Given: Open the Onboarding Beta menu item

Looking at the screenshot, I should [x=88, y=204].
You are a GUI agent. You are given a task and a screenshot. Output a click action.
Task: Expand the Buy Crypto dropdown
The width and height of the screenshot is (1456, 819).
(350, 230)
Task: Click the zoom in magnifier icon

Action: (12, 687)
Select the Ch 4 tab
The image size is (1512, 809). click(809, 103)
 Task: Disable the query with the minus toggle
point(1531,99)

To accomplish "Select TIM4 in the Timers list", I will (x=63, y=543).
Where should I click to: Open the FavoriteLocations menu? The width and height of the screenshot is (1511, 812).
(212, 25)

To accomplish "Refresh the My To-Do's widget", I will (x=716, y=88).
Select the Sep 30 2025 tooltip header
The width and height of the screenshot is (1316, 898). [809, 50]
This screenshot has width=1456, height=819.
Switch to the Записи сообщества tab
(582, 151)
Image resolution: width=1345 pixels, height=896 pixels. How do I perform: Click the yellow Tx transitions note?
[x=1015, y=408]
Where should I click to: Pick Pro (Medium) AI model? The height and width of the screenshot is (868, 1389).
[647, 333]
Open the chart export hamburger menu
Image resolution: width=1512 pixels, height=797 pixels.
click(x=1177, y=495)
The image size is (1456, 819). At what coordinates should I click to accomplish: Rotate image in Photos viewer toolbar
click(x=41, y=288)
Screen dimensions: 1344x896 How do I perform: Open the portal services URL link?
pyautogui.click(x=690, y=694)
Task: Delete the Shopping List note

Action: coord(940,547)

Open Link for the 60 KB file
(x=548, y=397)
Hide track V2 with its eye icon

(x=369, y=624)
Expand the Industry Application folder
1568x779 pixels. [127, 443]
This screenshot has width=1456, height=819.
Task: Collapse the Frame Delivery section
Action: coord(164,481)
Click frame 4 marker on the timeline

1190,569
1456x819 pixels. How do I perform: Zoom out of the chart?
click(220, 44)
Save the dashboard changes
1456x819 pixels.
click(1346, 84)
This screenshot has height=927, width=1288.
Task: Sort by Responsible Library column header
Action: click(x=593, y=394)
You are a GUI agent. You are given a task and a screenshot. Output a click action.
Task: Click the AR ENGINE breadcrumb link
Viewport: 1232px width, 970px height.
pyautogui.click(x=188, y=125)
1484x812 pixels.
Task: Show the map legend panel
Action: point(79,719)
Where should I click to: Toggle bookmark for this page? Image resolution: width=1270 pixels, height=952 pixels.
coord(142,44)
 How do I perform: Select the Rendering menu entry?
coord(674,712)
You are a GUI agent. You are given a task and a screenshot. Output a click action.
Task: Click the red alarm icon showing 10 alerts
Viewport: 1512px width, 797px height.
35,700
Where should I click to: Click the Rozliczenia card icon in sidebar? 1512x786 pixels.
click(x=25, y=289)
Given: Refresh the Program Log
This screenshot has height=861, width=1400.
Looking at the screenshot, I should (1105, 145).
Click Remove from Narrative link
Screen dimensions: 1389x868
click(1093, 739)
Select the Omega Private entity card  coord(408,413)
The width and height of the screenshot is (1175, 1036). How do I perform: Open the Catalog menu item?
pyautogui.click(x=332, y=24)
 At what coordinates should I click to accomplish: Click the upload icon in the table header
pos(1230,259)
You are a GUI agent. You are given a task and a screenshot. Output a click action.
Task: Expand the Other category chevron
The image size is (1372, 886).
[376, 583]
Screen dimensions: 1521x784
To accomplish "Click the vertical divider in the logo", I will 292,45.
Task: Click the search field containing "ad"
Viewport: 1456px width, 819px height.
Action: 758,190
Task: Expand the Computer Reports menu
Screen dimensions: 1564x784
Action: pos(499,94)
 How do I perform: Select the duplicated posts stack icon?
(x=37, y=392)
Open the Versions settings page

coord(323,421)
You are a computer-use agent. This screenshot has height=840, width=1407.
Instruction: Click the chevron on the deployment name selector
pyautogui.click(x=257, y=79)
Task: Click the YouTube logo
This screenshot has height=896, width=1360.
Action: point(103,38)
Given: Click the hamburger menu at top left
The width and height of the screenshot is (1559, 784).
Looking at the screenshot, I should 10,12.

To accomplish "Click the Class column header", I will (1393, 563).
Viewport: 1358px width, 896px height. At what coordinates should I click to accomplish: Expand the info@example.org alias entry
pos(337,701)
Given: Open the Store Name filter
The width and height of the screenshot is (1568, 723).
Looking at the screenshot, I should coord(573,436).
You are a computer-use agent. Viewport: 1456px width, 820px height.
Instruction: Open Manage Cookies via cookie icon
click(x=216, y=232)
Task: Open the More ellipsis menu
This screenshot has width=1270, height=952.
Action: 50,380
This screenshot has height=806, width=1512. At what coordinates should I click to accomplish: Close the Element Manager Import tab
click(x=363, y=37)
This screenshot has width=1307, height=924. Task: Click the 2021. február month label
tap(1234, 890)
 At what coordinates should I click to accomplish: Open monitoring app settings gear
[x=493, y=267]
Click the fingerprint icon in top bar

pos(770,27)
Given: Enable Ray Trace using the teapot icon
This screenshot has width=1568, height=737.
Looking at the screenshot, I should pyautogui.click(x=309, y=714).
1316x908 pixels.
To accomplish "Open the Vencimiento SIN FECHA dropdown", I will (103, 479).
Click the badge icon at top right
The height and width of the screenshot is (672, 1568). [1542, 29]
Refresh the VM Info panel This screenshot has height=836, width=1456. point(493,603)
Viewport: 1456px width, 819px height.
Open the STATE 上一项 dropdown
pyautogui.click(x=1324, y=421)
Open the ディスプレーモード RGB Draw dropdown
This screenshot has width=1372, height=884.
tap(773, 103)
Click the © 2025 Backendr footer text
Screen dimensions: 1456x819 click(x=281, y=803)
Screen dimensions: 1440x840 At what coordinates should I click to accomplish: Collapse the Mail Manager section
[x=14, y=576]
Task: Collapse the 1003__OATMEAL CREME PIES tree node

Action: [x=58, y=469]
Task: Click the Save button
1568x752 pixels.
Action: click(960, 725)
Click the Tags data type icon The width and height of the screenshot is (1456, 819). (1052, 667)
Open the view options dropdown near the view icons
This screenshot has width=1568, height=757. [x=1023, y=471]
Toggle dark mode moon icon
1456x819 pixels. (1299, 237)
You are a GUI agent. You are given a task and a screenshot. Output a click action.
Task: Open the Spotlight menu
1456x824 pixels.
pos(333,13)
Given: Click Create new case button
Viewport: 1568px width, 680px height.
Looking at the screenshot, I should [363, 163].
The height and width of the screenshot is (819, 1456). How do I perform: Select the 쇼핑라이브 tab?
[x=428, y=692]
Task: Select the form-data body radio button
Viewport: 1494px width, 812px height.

-.-.-

[DIRECTIONS]
A single number is expected: how many lines in the records contain the string "data".

[SOLUTION]
2